Call the given async func with the given *args and **kwargs while recording, producing func results. The record of the computation is available through other means like the database or dashboard. If you need a record of this execution immediately, you can use awith_record or the App as a context mananger instead.

with_record

with_record(func: Callable[[A], T], *args, record_metadata: JSON = None, **kwargs) -> Tuple[T, Record]

Call the given func with the given *args and **kwargs, producing its results as well as a record of the execution.

awith_record async

awith_record(func: Callable[[A], Awaitable[T]], *args, record_metadata: JSON = None, **kwargs) -> Tuple[T, Record]

Call the given func with the given *args and **kwargs, producing its results as well as a record of the execution.

dummy_record

dummy_record(cost: Cost = mod_schema.Cost(), perf: Perf = mod_schema.Perf.now(), ts: datetime = datetime.datetime.now(), main_input: str = 'main_input are strings.', main_output: str = 'main_output are strings.', main_error: str = 'main_error are strings.', meta: Dict = {'metakey': 'meta are dicts'}, tags: str = 'tags are strings') -> Record

Create a dummy record with some of the expected structure without actually invoking the app.

The record is a guess of what an actual record might look like but will be missing information that can only be determined after a call is made.

All args are Record fields except these:

- `record_id` is generated using the default id naming schema.
- `app_id` is taken from this recorder.
- `calls` field is constructed based on instrumented methods.

instrumented

instrumented() -> Iterable[Tuple[Lens, ComponentView]]

Iteration over instrumented components and their categories.

print_instrumented

print_instrumented() -> None

Print the instrumented components and methods.

format_instrumented_methods

format_instrumented_methods() -> str

Build a string containing a listing of instrumented methods.

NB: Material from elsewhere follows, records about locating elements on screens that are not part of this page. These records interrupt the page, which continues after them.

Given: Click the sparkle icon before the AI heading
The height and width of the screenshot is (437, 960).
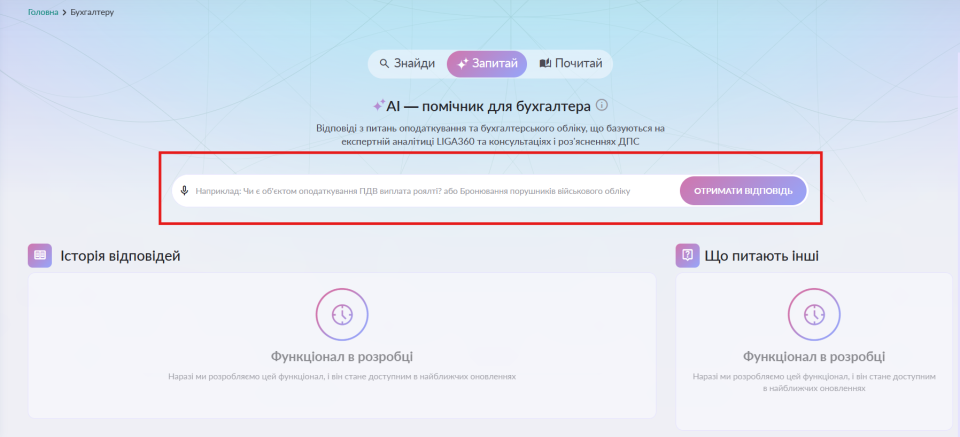Looking at the screenshot, I should [x=378, y=105].
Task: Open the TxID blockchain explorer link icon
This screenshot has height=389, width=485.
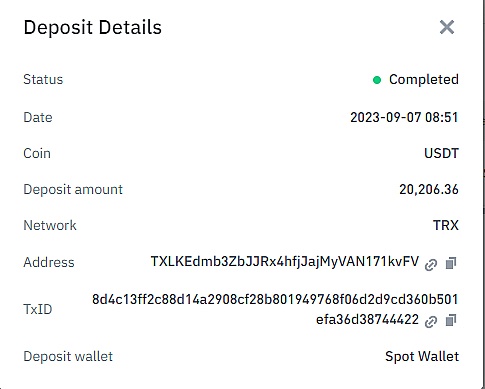Action: pos(431,322)
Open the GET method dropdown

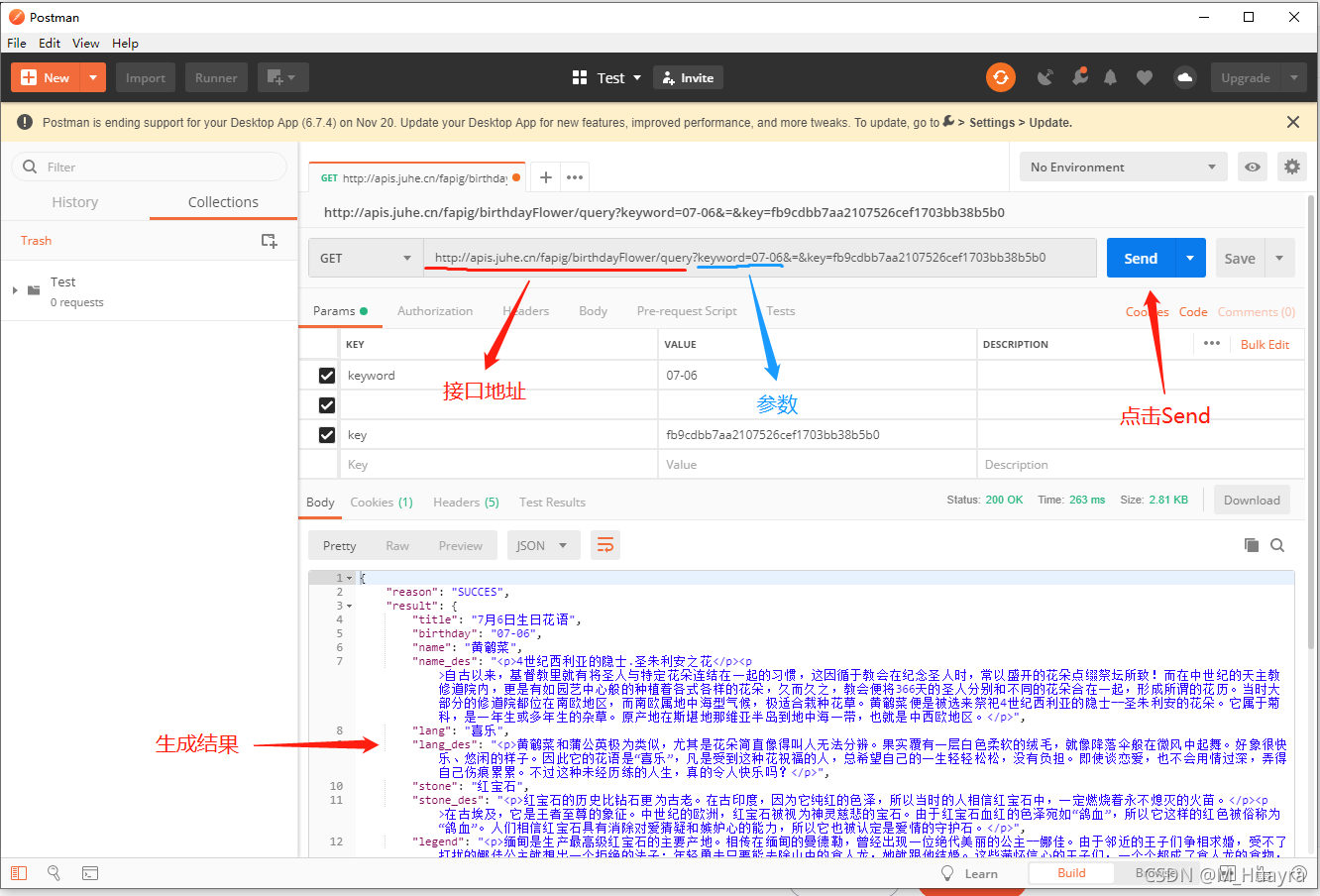click(x=365, y=258)
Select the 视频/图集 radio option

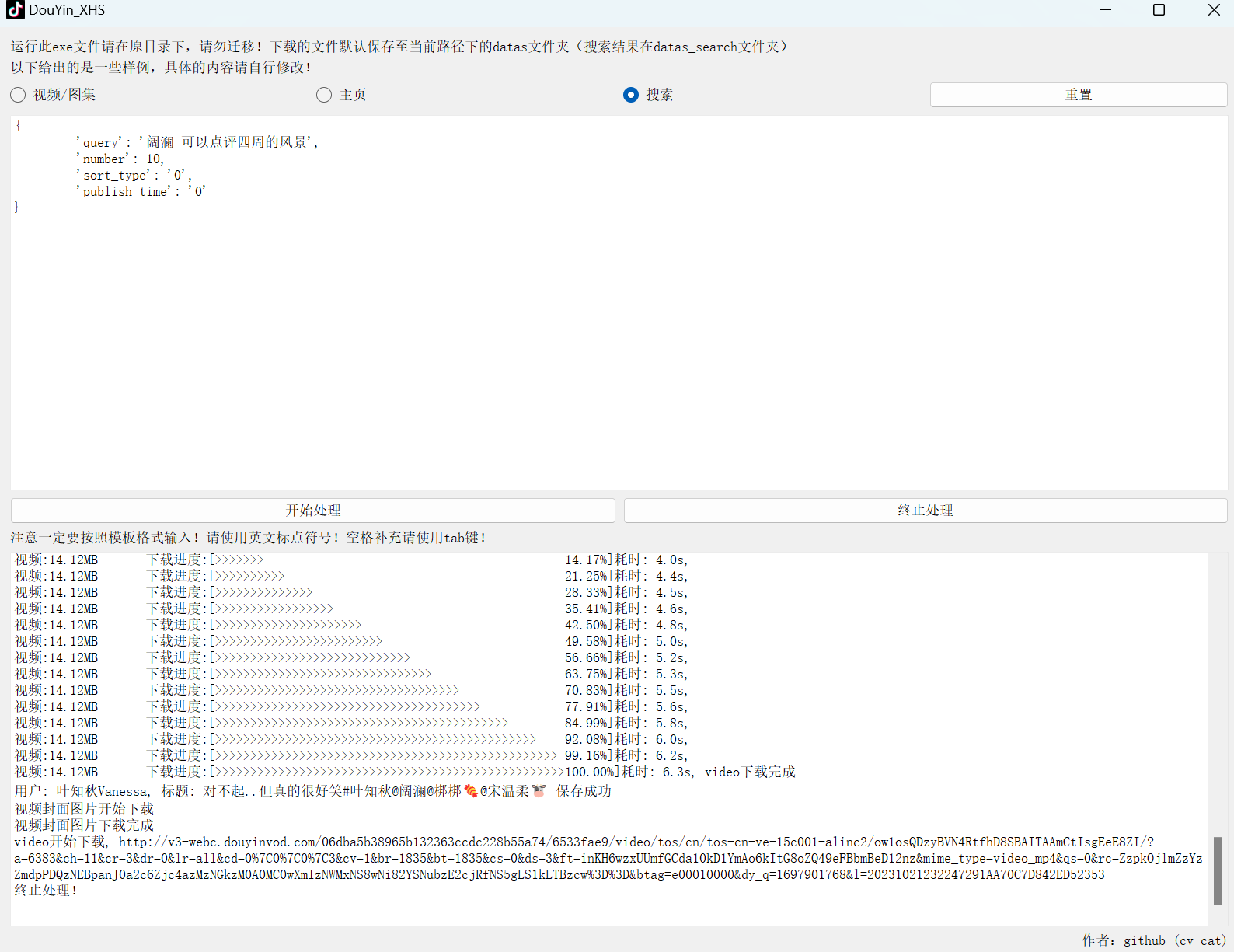pyautogui.click(x=19, y=95)
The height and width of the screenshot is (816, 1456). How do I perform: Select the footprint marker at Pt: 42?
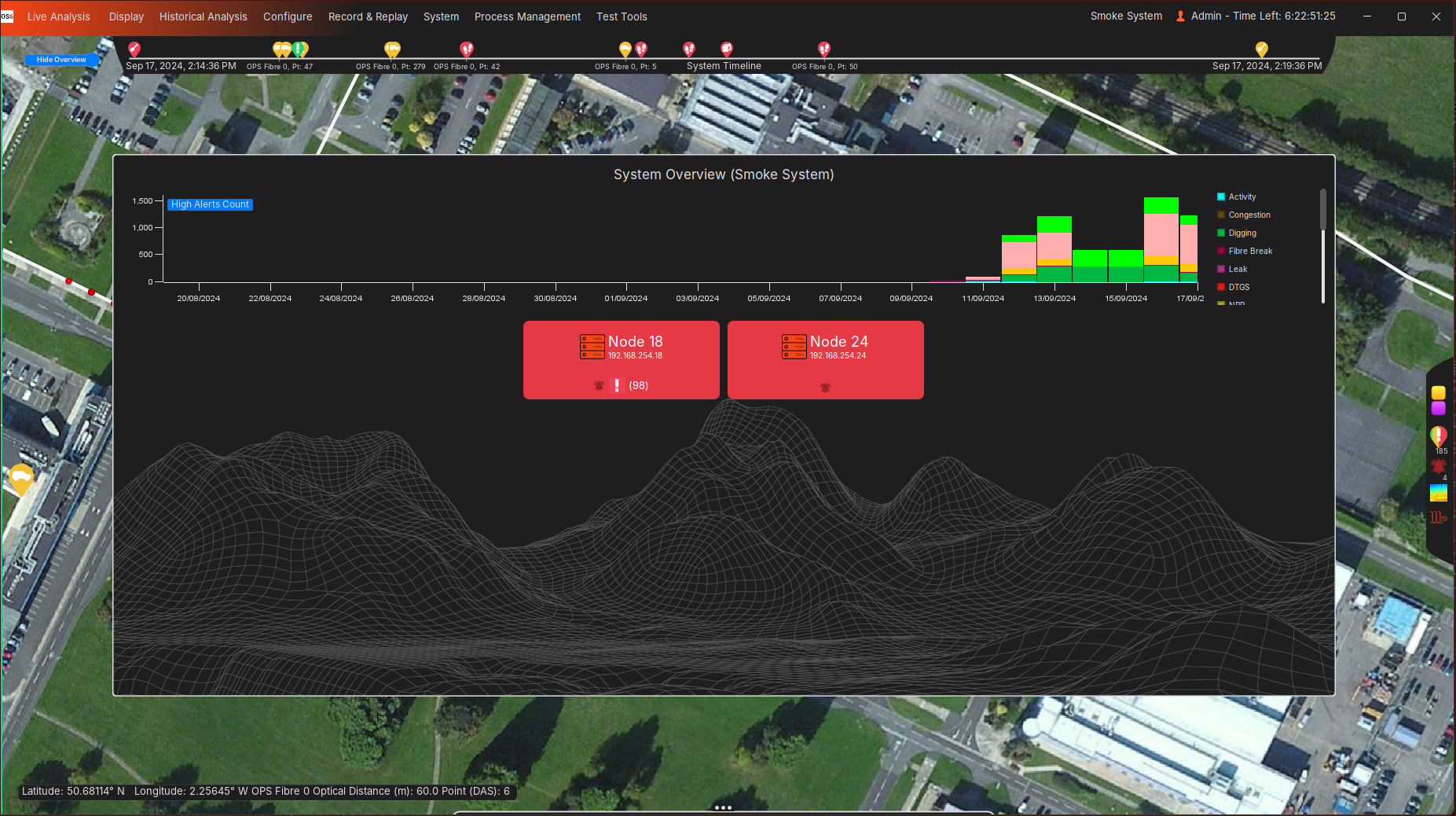(x=467, y=50)
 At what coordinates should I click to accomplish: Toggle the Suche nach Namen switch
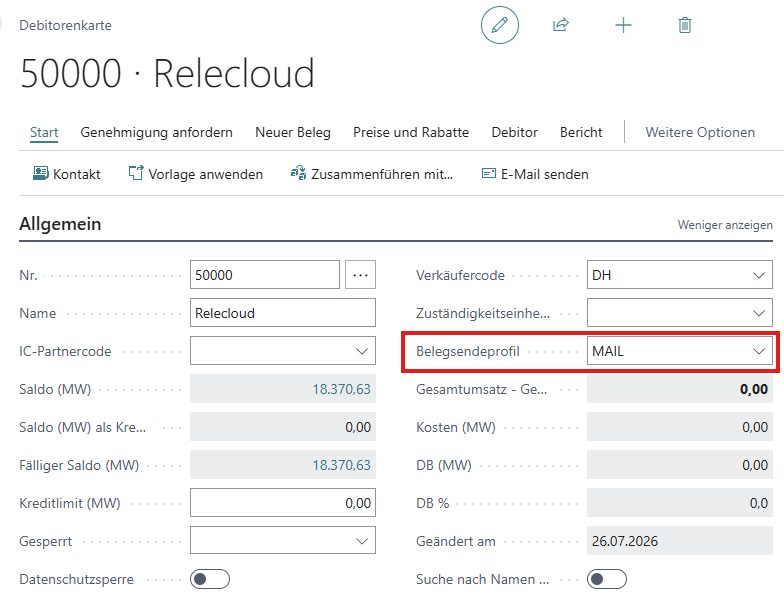(x=606, y=579)
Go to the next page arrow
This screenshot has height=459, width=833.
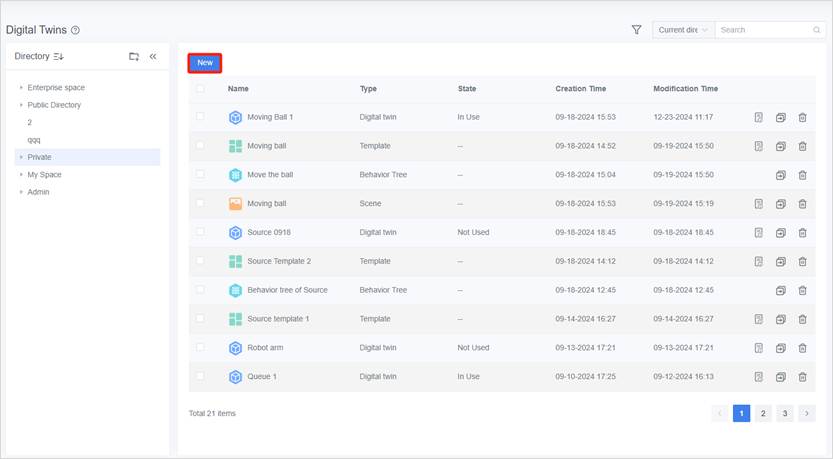pyautogui.click(x=806, y=413)
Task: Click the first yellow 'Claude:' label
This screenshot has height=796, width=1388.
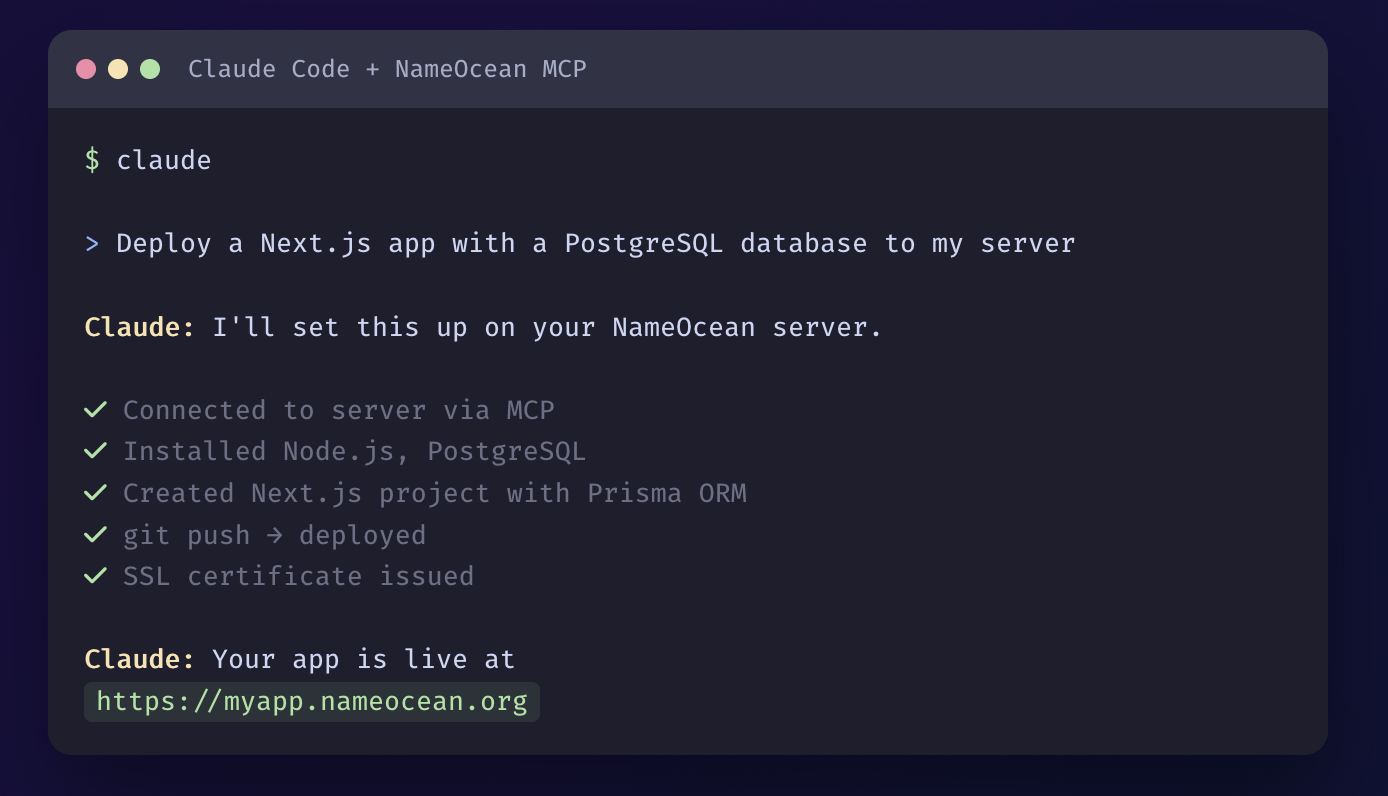Action: (140, 327)
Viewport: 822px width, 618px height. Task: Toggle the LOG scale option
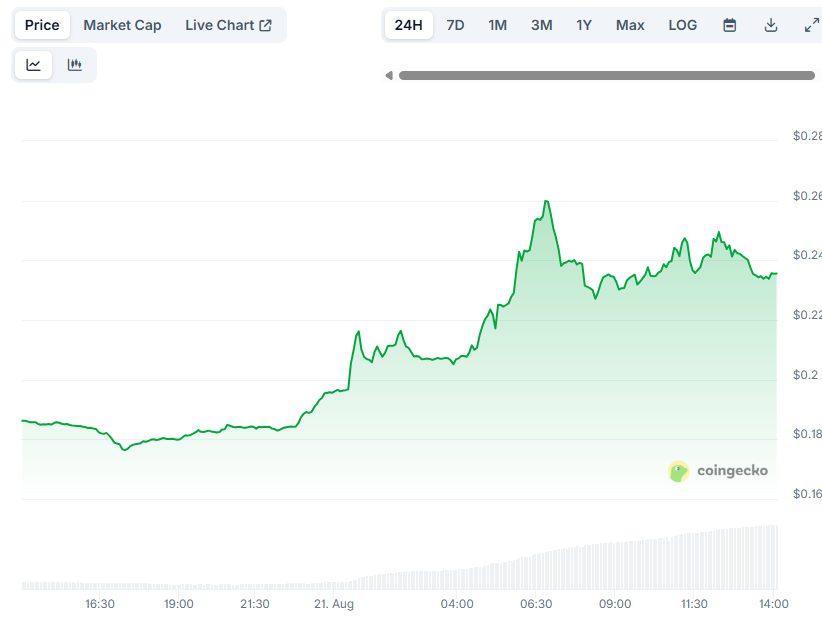tap(683, 25)
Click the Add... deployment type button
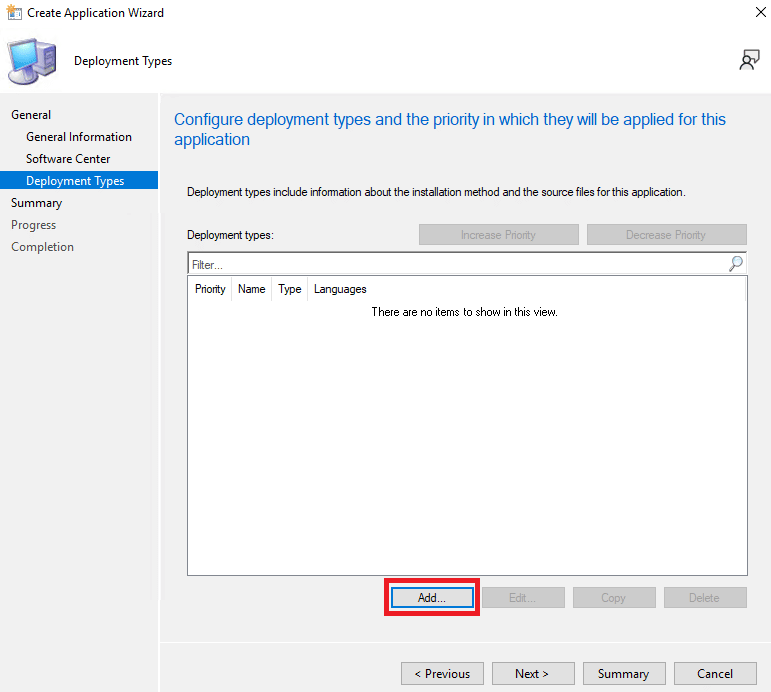This screenshot has width=771, height=692. (x=432, y=597)
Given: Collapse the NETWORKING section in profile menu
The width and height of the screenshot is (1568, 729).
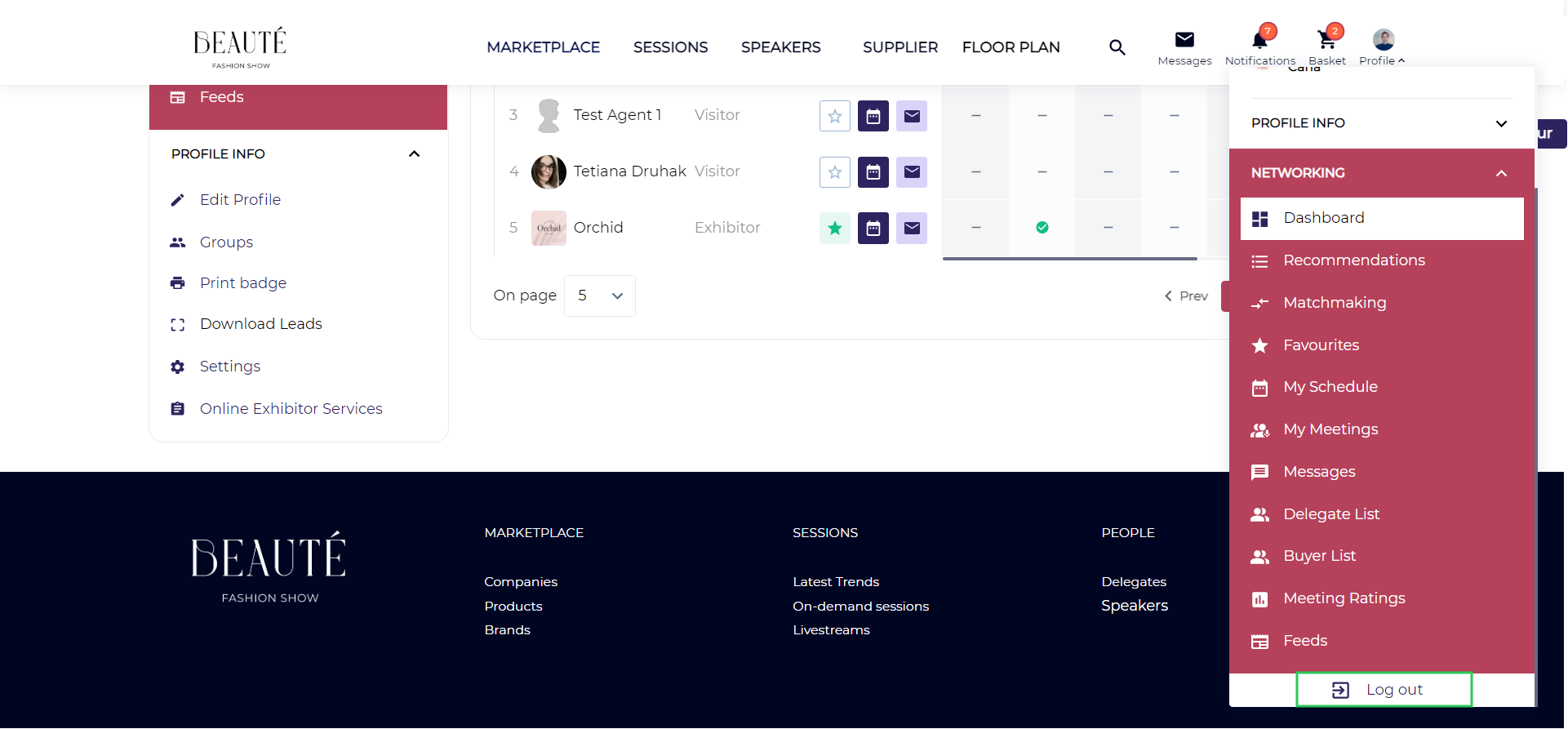Looking at the screenshot, I should [x=1500, y=173].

print_instrumented_methods

print_instrumented_methods() -> None

Print instrumented methods.

print_instrumented_components

print_instrumented_components() -> None

Print instrumented components and their categories.

__init__

__init__(app: Optional[Union[VirtualApp, JSON]] = None, **kwargs: dict)

Virtual app for logging existing app results.

add_record

add_record(record: Record, feedback_mode: Optional[FeedbackMode] = None) -> Record

Add the given record to the database and evaluate any pre-specified feedbacks on it.

The class VirtualRecord may be useful for creating records for virtual models. If feedback_mode is specified, will use that mode for this record only.

trulens_eval.tru_virtual.virtual_module module-attribute

virtual_module = Module(package_name='trulens_eval', module_name='trulens_eval.tru_virtual')

Module to represent the module of virtual apps.

Virtual apps will record this as their module.

trulens_eval.tru_virtual.virtual_class module-attribute

virtual_class = Class(module=virtual_module, name='VirtualApp')

Class to represent the class of virtual apps.

Virtual apps will record this as their class.

trulens_eval.tru_virtual.virtual_object module-attribute

virtual_object = Obj(cls=virtual_class, id=0)

Object to represent instances of virtual apps.

Virtual apps will record this as their instance.

trulens_eval.tru_virtual.virtual_method_root module-attribute

virtual_method_root = Method(cls=virtual_class, obj=virtual_object, name='root')

Method call to represent the root call of virtual apps.

Virtual apps will record this as their root call.

trulens_eval.tru_virtual.virtual_method_call module-attribute

virtual_method_call = Method(cls=virtual_class, obj=virtual_object, name='method_name_not_set')

Method call to represent virtual app calls that do not provide this information.

Method name will be replaced by the last attribute in the selector provided by user.